Detective Manticore (James Manzo) tracks a man (Brad Steuernagel) in an alley, eventually revealing himself from the shadows. Unfortunately for Manticore, the man he’s tracking is actually a murderous demon. Fortunately, however, Manticore is also not what he seems; not just a normal detective, but a wizard too.
Nick Fiore’s Strange! Episode One definitely embraces an over-the-top aesthetic. The acting can be scenery chewing at its most overwrought, and even the opening gets in on the action, with ominous narration set to a synth score that seems to have escaped an ’80s horror or sci-fi flick and latched itself here. But that doesn’t mean it isn’t charming.
It is a tricky balance to strike, as the commitment to playing it serious while simultaneously delivering a not-so-discreet performance can indeed lend itself to some hilarity, and you do get the feeling that much is being played for laughs, under the idea that being serious while delivering something ridiculous is funnier than just being silly for silly’s sake. And it can, and often does, work, though maybe not with as solid a hit-to-miss ratio as you could hope.
There are other positives, however. The composition, for example, shows an interest in delivering more than just standard visual set-ups. From camera moves to other fun angles, Strange! mixes things up, keeping the visuals strong. The digital effects aren’t always smoothly integrated, but the practical effects and make-up do work to pick up the slack. Again, it’s a game of balances and this gets it mostly right, most of the time.
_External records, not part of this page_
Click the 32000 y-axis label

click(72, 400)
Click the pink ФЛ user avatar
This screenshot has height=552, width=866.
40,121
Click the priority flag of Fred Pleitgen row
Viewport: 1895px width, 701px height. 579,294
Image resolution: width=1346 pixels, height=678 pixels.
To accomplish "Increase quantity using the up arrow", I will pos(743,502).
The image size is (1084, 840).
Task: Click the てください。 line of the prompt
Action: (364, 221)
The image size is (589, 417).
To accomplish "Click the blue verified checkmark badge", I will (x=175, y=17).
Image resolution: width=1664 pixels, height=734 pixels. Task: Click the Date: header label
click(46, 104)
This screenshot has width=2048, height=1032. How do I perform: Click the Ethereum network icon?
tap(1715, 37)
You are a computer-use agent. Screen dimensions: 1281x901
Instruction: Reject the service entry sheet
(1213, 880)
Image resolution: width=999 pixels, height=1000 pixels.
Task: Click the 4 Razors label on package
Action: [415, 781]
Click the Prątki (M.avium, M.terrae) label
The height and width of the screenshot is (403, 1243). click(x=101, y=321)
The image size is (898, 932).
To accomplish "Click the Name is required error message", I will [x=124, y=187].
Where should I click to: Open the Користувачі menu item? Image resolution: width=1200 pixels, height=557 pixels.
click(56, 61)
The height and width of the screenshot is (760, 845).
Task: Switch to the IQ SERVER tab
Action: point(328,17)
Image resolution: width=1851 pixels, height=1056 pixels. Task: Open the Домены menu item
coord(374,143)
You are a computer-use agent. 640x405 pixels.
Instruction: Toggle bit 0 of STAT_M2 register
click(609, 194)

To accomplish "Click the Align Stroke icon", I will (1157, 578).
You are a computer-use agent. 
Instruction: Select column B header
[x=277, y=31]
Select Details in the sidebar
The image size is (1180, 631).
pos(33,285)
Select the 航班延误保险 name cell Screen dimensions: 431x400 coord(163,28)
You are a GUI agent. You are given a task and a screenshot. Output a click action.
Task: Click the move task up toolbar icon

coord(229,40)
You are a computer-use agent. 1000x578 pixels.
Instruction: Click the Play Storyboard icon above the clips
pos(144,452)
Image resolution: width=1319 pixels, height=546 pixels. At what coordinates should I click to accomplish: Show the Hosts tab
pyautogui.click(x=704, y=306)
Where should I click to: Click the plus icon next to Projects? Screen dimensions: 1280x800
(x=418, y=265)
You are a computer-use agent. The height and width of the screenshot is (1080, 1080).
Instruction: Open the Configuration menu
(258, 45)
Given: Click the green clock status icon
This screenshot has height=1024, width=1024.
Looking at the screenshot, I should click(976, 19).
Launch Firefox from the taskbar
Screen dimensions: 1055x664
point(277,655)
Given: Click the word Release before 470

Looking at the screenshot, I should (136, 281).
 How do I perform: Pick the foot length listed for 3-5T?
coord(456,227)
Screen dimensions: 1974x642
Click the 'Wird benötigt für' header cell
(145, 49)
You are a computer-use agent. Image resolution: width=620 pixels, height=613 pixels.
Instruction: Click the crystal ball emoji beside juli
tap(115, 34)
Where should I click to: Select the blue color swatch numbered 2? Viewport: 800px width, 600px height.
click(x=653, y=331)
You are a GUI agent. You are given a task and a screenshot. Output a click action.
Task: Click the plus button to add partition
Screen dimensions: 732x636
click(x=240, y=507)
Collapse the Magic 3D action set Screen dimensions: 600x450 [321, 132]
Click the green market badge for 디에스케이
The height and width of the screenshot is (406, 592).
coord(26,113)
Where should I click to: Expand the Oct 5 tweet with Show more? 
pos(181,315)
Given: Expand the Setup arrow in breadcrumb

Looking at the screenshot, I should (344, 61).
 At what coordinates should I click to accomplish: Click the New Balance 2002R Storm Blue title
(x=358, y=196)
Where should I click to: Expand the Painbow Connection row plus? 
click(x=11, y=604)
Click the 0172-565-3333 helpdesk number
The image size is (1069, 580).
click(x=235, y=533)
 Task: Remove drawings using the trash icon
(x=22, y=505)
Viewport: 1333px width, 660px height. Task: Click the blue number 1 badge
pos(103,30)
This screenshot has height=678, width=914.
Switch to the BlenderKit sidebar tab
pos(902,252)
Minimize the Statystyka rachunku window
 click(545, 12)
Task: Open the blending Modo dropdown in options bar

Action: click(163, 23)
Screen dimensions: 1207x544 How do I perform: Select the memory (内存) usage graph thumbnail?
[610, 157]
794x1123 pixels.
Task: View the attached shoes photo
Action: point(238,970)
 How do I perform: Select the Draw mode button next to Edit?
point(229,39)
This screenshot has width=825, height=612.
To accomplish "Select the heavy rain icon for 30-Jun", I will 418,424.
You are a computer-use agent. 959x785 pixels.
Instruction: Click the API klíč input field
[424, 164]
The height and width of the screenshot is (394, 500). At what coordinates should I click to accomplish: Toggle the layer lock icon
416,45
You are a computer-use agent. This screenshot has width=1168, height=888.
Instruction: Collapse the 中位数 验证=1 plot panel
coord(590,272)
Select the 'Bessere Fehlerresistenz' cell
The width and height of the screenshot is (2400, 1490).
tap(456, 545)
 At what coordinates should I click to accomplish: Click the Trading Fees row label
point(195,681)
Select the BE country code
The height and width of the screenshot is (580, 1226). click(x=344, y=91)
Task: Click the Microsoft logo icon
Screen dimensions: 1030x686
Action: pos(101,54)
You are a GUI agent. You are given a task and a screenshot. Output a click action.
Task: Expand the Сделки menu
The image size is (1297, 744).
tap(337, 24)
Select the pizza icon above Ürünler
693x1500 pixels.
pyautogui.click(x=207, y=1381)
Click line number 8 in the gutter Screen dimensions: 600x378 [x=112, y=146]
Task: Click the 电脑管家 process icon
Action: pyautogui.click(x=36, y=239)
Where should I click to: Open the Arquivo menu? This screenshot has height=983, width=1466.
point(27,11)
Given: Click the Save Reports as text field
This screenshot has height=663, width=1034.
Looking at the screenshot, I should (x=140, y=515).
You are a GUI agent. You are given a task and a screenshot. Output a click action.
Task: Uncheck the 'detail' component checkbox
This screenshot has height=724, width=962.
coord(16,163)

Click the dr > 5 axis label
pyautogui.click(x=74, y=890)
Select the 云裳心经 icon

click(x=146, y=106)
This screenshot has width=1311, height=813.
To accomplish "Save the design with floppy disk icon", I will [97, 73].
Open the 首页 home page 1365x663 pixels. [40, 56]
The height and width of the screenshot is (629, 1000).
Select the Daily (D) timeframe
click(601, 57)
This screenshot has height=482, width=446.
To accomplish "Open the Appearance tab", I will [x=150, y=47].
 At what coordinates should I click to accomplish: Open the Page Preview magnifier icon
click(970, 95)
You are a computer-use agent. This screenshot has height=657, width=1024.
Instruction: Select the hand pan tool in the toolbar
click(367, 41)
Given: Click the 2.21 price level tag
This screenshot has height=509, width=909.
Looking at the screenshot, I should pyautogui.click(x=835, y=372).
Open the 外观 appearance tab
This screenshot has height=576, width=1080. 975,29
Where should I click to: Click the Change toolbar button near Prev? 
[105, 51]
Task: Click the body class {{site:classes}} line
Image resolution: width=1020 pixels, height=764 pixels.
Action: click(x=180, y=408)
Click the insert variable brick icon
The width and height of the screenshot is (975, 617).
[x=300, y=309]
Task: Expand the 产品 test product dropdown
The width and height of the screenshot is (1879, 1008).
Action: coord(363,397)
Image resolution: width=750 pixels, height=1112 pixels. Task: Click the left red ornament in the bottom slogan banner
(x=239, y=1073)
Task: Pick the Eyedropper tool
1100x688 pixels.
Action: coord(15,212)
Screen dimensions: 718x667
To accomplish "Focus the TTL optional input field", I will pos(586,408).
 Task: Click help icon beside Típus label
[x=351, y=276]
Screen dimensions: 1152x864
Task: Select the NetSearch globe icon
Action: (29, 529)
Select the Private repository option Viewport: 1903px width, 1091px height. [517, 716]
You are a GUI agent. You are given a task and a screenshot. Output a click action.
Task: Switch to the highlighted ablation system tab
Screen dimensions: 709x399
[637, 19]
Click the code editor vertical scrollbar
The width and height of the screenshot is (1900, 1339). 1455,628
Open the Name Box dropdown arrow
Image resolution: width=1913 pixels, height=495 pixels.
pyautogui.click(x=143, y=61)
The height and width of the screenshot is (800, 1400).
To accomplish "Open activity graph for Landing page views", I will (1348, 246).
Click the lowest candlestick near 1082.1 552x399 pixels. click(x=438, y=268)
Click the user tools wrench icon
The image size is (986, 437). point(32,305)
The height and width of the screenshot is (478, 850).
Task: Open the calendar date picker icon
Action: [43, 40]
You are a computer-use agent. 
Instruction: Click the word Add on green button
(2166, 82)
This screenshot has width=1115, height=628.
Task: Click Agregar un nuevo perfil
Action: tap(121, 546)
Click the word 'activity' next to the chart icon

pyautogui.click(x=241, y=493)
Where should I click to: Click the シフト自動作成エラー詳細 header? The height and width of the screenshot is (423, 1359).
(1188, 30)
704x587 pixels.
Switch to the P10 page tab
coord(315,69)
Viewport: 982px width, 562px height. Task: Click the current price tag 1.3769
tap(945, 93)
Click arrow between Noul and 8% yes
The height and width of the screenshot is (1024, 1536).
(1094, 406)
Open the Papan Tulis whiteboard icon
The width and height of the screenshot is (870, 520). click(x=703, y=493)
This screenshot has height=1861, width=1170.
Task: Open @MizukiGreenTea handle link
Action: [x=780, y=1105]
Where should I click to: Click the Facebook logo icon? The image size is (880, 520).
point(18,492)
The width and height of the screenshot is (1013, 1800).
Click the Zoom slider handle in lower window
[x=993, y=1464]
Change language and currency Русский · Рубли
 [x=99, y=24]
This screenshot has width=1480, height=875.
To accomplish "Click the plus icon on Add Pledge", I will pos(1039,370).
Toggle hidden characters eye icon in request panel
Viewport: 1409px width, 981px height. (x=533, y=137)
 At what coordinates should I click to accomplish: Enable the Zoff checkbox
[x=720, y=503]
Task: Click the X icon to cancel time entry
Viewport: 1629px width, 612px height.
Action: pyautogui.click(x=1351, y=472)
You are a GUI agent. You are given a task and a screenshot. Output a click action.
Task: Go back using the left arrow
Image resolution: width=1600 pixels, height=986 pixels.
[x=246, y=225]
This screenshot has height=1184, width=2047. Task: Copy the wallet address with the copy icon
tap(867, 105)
Speaking to its comic nature, however, I think for something played so over-the-top in one direction, it almost isn’t absurdist enough in the other. Sure, the idea of a “Clap Castle School of Wizard Detectivery,” or whatever it’s called, is funny, but I feel like there’s an opportunity to go even nuttier that’s being missed. The result can be a mishmash of sorts, funny in some ways, confusing tonally in others.
In the end, though, it’ll be interesting to see where Strange! goes next, and how the aesthetic and tone improves or evolves along the way. The opening taste is good enough that I’d want to explore it further, as there is a definite charm to the project. With a properly developed set of characters, mythos and storylines, this could be something along the aesthetic and humor of a Buffy the Vampire Slayer, and garner a cult following along the way.
But that’s talking potential, and it’s not there yet; this could just easily fall off in the other direction, become a not-so-entertaining parody of itself and deliver little of interest. Then again, if the filmmakers truly committed to a silly, over-the-top take of hilarity-on-purpose, which they hint at here and there, that could work too. Guess we’ll just have to wait and see what comes next.